-- DATA EXTRACT follows --
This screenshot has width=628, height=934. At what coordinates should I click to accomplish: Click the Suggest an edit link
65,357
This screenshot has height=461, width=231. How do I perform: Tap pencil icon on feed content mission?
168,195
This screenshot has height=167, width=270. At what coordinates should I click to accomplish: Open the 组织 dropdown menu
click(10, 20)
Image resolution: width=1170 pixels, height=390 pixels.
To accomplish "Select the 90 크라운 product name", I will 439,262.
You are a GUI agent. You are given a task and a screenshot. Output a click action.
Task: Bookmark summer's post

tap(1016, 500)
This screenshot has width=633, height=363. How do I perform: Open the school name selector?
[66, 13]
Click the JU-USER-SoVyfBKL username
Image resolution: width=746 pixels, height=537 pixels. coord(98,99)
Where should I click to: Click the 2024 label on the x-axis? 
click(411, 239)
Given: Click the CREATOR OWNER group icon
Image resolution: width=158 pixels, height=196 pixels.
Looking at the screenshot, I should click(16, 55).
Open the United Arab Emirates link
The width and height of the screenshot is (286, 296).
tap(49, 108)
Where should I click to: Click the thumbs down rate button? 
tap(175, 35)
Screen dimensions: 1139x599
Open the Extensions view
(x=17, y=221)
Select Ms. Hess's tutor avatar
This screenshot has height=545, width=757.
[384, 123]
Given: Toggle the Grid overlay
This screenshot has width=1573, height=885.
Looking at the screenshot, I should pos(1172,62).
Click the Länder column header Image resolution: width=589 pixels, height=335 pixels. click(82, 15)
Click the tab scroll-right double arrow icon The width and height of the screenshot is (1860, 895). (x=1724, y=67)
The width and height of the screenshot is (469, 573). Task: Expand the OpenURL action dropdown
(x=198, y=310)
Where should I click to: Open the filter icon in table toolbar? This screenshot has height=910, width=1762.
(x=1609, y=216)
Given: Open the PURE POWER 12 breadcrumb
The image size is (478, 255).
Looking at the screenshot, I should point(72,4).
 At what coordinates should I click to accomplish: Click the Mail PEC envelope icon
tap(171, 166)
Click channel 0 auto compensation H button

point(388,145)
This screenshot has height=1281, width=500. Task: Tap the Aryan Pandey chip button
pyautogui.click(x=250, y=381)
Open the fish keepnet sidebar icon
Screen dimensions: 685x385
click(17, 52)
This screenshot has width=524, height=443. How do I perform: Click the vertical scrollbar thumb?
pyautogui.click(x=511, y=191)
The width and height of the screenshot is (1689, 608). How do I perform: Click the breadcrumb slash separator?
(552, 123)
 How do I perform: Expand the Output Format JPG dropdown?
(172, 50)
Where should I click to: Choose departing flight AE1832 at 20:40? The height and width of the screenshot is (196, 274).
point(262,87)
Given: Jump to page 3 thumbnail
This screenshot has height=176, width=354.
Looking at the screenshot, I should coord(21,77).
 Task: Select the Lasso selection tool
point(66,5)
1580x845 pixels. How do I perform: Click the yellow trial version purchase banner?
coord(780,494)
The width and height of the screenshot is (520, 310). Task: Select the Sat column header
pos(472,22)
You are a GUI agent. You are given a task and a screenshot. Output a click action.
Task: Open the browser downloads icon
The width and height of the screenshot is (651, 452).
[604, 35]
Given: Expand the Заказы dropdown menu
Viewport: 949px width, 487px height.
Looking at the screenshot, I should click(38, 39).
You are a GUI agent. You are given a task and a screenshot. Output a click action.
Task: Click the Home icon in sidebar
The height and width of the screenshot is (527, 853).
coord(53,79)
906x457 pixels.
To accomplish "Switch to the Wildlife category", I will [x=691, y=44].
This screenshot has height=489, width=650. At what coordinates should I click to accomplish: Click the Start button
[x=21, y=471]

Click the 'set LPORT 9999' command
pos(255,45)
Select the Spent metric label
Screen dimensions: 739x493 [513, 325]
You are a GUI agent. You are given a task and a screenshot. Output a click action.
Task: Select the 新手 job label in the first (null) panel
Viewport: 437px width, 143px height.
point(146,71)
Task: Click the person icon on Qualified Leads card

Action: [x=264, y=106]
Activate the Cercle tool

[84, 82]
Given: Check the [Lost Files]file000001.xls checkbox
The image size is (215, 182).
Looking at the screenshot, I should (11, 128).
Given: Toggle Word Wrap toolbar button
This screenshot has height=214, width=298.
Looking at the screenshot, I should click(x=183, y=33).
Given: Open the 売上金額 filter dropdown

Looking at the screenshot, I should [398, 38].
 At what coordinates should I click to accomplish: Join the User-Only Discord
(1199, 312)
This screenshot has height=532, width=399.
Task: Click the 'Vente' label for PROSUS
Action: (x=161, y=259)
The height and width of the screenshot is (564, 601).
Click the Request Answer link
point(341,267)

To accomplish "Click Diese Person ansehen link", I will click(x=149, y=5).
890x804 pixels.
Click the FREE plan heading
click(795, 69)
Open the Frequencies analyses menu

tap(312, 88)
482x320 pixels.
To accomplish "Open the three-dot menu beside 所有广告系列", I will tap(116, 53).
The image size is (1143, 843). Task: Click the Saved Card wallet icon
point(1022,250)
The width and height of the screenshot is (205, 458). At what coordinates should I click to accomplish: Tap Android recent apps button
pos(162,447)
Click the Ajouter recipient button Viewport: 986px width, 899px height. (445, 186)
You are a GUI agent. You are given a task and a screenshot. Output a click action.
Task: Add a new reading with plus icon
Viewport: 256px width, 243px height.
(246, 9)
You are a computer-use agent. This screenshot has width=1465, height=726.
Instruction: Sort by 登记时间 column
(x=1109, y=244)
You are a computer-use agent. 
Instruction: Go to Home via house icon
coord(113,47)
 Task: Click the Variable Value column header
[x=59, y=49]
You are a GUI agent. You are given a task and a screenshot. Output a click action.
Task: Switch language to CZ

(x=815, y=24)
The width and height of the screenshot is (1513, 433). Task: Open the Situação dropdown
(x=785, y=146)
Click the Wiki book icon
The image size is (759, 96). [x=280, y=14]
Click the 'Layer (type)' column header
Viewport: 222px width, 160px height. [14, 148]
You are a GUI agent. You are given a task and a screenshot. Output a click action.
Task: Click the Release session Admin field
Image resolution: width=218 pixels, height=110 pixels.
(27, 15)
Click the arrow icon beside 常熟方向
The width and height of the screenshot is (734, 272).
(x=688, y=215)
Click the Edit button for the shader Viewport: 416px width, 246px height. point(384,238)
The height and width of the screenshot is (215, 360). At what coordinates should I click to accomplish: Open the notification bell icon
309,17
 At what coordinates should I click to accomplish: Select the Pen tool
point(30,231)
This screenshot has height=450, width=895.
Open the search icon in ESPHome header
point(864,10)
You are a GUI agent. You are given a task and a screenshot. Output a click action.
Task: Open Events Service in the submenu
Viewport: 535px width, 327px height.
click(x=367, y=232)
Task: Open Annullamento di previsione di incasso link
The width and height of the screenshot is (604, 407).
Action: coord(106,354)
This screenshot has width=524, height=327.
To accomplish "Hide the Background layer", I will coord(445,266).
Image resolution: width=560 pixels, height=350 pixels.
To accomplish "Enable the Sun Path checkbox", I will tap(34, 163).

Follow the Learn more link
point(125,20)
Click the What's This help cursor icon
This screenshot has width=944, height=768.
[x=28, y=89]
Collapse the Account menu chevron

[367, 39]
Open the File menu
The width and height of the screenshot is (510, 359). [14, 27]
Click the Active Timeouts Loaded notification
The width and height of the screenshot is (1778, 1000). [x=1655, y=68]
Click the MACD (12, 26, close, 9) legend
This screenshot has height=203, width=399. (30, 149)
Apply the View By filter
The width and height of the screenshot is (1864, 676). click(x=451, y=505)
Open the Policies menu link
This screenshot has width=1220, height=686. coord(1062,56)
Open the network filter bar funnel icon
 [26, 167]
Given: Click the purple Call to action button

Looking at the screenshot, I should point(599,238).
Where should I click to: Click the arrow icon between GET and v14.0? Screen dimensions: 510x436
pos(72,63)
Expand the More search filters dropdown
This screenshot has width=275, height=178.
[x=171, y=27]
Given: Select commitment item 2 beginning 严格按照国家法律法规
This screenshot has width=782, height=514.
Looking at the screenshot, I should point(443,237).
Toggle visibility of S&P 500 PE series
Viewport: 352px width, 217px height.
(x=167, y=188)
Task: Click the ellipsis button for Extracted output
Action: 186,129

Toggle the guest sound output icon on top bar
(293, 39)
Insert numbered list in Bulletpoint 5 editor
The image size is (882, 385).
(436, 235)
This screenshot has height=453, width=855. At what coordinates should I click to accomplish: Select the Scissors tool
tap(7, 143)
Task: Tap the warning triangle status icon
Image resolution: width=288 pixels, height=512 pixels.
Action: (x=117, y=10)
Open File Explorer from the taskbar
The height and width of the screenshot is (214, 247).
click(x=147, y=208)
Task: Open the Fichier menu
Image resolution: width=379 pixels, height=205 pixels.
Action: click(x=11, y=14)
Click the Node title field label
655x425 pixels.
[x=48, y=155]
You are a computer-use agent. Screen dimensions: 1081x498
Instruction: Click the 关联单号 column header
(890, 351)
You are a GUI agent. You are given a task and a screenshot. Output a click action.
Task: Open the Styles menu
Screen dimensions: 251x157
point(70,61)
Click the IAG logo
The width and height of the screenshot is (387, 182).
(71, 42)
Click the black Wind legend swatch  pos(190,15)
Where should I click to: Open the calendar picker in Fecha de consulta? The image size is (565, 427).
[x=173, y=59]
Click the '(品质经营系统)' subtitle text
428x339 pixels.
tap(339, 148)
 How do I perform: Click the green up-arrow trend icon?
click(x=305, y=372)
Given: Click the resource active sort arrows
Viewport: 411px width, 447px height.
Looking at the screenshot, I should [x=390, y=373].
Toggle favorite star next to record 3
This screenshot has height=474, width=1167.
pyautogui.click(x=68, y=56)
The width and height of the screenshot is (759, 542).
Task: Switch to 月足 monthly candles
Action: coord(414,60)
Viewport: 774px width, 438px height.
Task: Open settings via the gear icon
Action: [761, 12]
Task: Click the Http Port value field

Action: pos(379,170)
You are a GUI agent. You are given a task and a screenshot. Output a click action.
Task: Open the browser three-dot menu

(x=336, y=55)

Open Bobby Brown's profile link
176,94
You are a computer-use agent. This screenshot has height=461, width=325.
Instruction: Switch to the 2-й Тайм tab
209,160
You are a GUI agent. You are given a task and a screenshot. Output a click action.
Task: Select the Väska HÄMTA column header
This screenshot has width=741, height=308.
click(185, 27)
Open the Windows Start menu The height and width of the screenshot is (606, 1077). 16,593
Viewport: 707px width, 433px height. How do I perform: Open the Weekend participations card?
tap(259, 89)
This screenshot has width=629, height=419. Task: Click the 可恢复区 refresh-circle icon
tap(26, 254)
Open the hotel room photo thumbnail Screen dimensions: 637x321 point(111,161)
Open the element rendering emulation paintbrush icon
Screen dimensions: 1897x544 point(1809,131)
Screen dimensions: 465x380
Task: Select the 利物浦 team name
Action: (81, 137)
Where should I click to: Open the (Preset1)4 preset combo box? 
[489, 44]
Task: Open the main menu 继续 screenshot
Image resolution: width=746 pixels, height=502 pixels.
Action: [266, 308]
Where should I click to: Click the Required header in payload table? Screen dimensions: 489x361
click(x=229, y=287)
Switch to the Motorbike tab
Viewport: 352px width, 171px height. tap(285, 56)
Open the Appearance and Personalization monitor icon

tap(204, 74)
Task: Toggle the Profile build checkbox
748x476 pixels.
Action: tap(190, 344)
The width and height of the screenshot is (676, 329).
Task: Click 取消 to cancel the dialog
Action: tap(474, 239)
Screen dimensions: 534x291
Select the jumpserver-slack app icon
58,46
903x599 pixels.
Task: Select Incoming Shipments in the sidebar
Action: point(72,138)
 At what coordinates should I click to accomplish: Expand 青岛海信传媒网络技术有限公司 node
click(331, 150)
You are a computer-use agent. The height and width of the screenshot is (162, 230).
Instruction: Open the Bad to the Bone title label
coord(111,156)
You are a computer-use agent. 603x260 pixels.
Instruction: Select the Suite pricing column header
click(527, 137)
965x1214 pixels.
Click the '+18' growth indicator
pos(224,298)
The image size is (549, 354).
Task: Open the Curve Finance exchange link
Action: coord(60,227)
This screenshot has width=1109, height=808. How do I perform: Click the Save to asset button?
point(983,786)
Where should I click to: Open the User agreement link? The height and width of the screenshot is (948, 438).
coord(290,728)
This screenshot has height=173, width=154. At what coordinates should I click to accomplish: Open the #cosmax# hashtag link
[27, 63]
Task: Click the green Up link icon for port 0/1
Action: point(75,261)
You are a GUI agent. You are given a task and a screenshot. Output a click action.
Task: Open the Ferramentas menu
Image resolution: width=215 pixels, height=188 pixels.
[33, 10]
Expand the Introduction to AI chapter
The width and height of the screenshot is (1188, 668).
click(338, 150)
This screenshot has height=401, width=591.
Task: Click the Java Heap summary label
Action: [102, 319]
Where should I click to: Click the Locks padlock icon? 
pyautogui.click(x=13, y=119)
-- DATA EXTRACT concluded --
EXERCISE OBJECTIVE:
All that is wanted is a faithful reproduction of the line above with "Expand the More search filters dropdown", the line with "Open File Explorer from the taskbar", and every line in between.

WRITTEN ANSWER:
Expand the More search filters dropdown
This screenshot has width=275, height=178.
[x=171, y=27]
Given: Select commitment item 2 beginning 严格按照国家法律法规
This screenshot has width=782, height=514.
Looking at the screenshot, I should point(443,237).
Toggle visibility of S&P 500 PE series
Viewport: 352px width, 217px height.
(x=167, y=188)
Task: Click the ellipsis button for Extracted output
Action: 186,129

Toggle the guest sound output icon on top bar
(293, 39)
Insert numbered list in Bulletpoint 5 editor
The image size is (882, 385).
(436, 235)
This screenshot has height=453, width=855. At what coordinates should I click to accomplish: Select the Scissors tool
tap(7, 143)
Task: Tap the warning triangle status icon
Image resolution: width=288 pixels, height=512 pixels.
Action: (x=117, y=10)
Open File Explorer from the taskbar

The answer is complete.